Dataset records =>
_ _ _ _

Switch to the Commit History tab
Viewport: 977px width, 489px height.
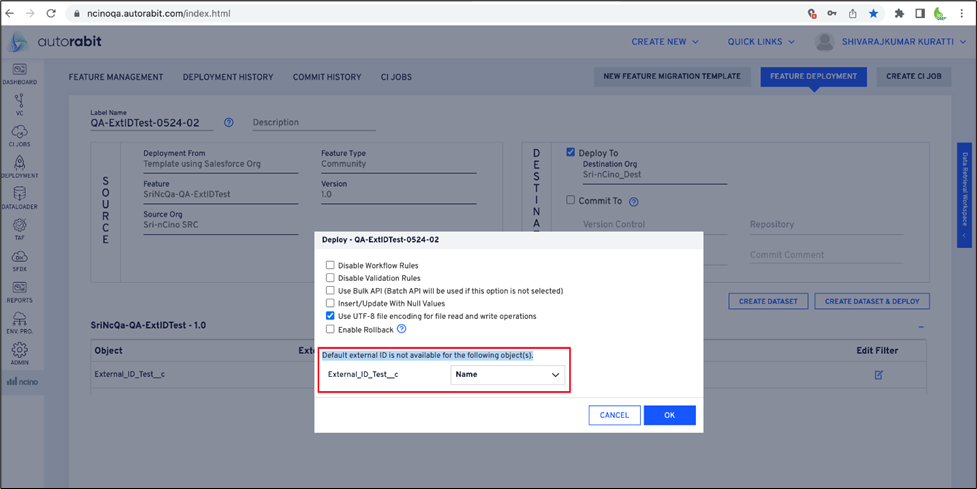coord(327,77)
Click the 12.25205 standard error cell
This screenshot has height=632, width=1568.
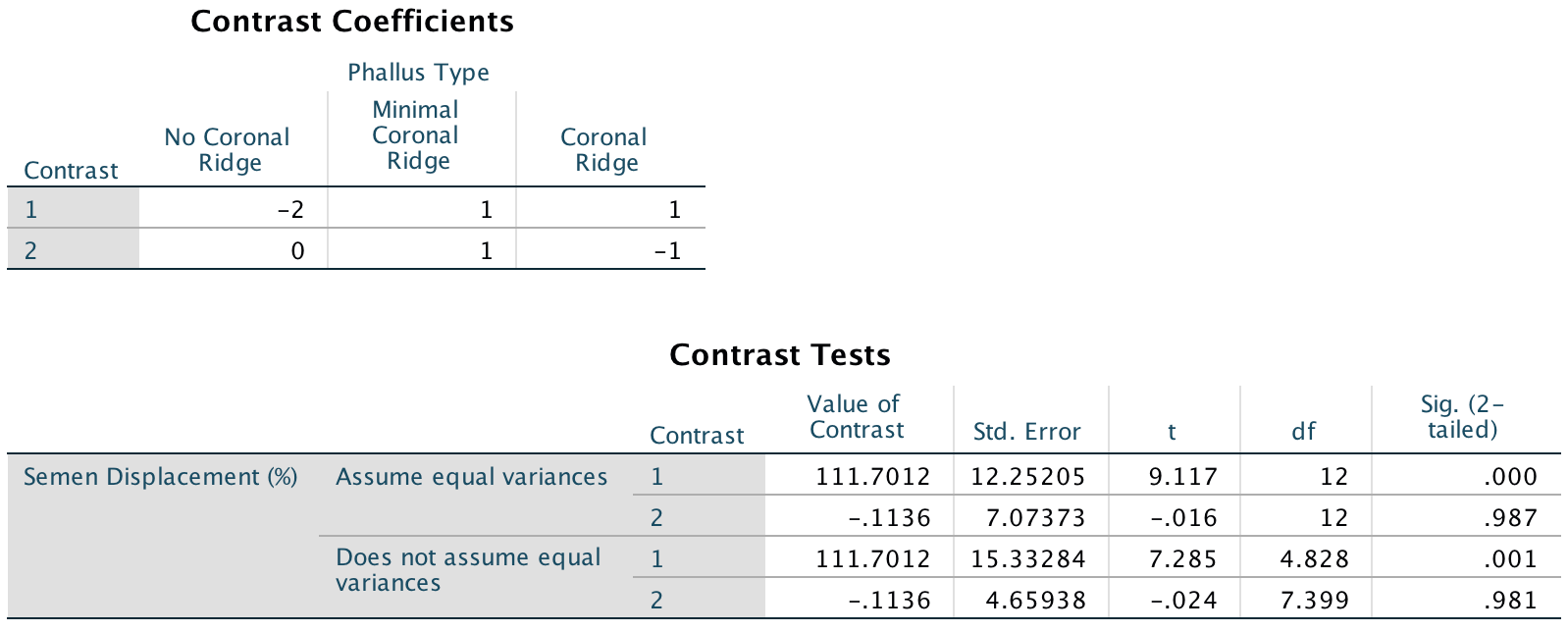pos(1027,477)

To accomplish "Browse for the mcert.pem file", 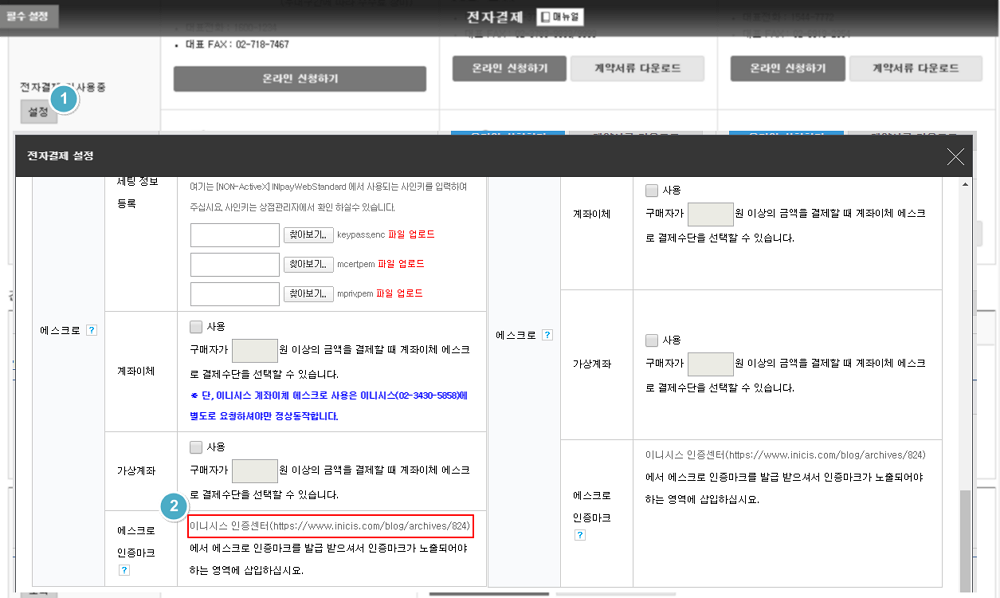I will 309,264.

_ _ _ _

PROBLEM DESCRIPTION =>
Count the lines in the items above that contain the string "width". Reply with the number only.

SOLUTION TO THE PROBLEM =>
2